Publié le 2025-10-17 04:03:00. La pièce Truman contre Israël, écrite par William Spatz, propose une confrontation fictive entre l’ancien président américain Harry Truman et la représentante Bella Abzug, explorant la relation complexe entre les États-Unis et Israël. Montée au Theatre at St. Clement’s à New York, la pièce suscite toutefois de nombreuses interrogations quant à sa pertinence historique et sa qualité dramatique.
- La pièce, se déroulant en partie en 1953 et en 1988, repose sur une rencontre imaginaire entre Truman et Abzug pour débattre de la politique américaine envers Israël, notamment l’embargo sur les armes.
- Critiquée pour sa prémisse invraisemblable et son sujet jugé fastidieux, la pièce peine à convaincre par son propos et ses dialogues.
- Malgré des performances énergiques de la part de la troupe, le texte souffre d’une exposition excessive et de références datées.
L’idée de confronter deux figures politiques de premier plan semble avoir guidé William Spatz dans l’écriture de Truman contre Israël, désormais à l’affiche hors Broadway.
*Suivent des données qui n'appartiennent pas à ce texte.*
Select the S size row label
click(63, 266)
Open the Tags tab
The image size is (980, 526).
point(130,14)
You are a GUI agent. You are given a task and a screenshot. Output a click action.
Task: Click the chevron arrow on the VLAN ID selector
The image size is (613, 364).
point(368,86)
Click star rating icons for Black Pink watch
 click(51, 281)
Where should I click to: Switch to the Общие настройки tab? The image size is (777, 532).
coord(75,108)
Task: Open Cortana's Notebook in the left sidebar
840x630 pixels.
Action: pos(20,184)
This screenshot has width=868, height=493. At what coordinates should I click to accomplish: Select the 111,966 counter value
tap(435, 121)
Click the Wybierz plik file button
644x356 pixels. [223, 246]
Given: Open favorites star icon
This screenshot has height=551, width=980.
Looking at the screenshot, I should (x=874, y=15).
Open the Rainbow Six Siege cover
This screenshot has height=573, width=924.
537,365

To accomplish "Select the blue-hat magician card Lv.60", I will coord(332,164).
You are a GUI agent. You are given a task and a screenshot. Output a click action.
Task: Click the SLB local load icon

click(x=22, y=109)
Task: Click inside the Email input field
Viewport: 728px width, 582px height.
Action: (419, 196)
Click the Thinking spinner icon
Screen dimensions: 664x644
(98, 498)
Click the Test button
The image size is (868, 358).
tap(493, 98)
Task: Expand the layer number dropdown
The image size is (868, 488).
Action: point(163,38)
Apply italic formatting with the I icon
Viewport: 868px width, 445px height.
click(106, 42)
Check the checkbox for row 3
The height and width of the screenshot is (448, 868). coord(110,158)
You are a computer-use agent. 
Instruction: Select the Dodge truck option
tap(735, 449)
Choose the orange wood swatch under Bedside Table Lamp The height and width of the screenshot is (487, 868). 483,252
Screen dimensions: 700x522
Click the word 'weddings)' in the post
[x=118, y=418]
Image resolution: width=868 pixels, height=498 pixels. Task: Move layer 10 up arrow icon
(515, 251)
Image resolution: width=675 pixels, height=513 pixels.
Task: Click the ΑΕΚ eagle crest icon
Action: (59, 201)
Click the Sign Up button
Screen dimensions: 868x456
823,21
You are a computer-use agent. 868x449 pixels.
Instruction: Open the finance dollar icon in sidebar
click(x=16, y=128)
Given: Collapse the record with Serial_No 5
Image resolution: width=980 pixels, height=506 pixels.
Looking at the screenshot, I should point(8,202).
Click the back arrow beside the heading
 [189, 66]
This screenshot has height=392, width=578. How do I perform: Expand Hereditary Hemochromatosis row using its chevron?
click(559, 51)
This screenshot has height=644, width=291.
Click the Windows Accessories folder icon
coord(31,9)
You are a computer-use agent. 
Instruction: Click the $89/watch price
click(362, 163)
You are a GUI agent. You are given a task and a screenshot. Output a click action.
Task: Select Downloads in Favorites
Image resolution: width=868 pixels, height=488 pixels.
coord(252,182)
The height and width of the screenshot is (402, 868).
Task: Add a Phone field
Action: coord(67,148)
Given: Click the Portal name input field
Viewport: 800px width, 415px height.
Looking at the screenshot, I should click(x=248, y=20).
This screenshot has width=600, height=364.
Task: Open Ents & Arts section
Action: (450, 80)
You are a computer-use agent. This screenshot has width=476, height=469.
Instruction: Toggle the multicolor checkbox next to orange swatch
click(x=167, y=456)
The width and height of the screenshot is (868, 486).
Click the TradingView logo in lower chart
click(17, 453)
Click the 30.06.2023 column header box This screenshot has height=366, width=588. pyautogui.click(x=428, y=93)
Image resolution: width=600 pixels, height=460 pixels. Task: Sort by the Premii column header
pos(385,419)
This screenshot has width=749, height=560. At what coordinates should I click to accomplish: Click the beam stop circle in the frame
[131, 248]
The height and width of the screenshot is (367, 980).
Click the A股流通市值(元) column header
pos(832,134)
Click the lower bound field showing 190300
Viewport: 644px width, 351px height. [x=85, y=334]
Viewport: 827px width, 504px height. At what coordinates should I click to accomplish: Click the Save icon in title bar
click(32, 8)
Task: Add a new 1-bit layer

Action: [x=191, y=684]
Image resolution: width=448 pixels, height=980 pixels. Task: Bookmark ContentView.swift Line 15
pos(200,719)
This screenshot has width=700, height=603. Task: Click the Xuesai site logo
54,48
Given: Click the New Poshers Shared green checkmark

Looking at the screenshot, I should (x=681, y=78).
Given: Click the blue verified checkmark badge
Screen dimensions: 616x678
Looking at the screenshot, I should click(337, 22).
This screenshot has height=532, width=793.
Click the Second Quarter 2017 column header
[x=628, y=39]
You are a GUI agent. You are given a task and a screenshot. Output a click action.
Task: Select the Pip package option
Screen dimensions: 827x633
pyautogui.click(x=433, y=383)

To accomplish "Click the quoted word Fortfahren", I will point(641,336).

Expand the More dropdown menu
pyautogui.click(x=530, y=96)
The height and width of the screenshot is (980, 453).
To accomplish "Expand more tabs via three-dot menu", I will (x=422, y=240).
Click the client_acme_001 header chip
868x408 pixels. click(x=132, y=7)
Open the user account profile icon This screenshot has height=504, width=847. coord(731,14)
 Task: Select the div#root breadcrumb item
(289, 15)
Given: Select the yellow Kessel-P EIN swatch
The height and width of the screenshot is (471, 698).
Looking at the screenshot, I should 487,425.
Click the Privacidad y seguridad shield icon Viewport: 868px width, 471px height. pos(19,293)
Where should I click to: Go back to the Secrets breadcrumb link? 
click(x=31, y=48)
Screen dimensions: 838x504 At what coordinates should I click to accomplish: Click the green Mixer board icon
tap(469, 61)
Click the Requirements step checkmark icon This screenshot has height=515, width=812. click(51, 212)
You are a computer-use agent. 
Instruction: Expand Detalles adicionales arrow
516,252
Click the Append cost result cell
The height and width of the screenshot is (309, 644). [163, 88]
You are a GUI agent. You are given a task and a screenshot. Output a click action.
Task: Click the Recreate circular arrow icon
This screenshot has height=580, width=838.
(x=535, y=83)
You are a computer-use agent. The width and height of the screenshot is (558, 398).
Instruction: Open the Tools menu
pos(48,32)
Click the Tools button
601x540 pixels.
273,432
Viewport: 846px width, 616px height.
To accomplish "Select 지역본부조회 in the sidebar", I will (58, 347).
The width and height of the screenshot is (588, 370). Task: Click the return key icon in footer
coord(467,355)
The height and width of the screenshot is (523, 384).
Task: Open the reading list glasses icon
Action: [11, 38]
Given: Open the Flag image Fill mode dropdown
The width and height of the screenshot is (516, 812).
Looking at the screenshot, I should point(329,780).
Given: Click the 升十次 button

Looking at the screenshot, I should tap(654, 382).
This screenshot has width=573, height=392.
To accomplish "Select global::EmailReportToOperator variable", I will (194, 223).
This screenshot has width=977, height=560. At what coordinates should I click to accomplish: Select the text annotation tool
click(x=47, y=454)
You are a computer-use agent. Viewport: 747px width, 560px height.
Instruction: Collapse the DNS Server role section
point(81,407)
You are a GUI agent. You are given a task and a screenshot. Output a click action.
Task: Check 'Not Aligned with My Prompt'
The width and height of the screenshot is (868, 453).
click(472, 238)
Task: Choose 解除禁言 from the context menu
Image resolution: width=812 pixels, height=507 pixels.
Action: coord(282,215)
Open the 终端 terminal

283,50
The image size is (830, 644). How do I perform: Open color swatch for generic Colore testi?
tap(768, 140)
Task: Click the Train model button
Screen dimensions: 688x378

Le sous-titre, « Abzug et le déshabillage de Truman », promettait un affrontement percutant, mais l’exécution semble en deçà des attentes. La pièce débute en 1948, avec un soldat en plein conflit, avant de plonger le spectateur en 1988. La représentante Bella Abzug, interprétée par Helen Laser, apprend lors d’un portrait que le peintre qualifie Israël d’« État d’apartheid », déclenchant un récit sur sa rencontre supposée en 1953 avec l’ancien président Harry S. Truman (joué par Willy Falk).
Le cœur du conflit réside dans l’embargo sur les armes que Truman aurait maintenu sur Israël pendant la guerre qui a suivi sa création en 1948. Abzug et son associé Don Muller (Matt Caplan) chercheraient alors à dissuader Truman d’intenter un procès en diffamation contre un chroniqueur, en simulant le contre-interrogatoire qu’il pourrait subir, remettant en question ses motivations et l’accusant d’antisémitisme. Cette hypothèse d’une rencontre entre Truman et Abzug n’est d’ailleurs étayée par aucune trace historique.
La critique pointe du doigt la prémisse peu crédible de la pièce, ainsi qu’un sujet jugé rébarbatif, évoquant un diaporama sur des avions de combat Messerschmitt d’occasion. Truman contre Israël peinerait à animer ses personnages historiques, se reposant sur des « trumanismes » éculés, comme la célèbre phrase « si vous voulez un ami à Washington, achetez un chien ! », et des élans « abzugiens » parfois ridicules, tel un discours en yiddish. La pièce revient également sur les parcours militaires et politiques des deux personnalités, alourdissant la narration.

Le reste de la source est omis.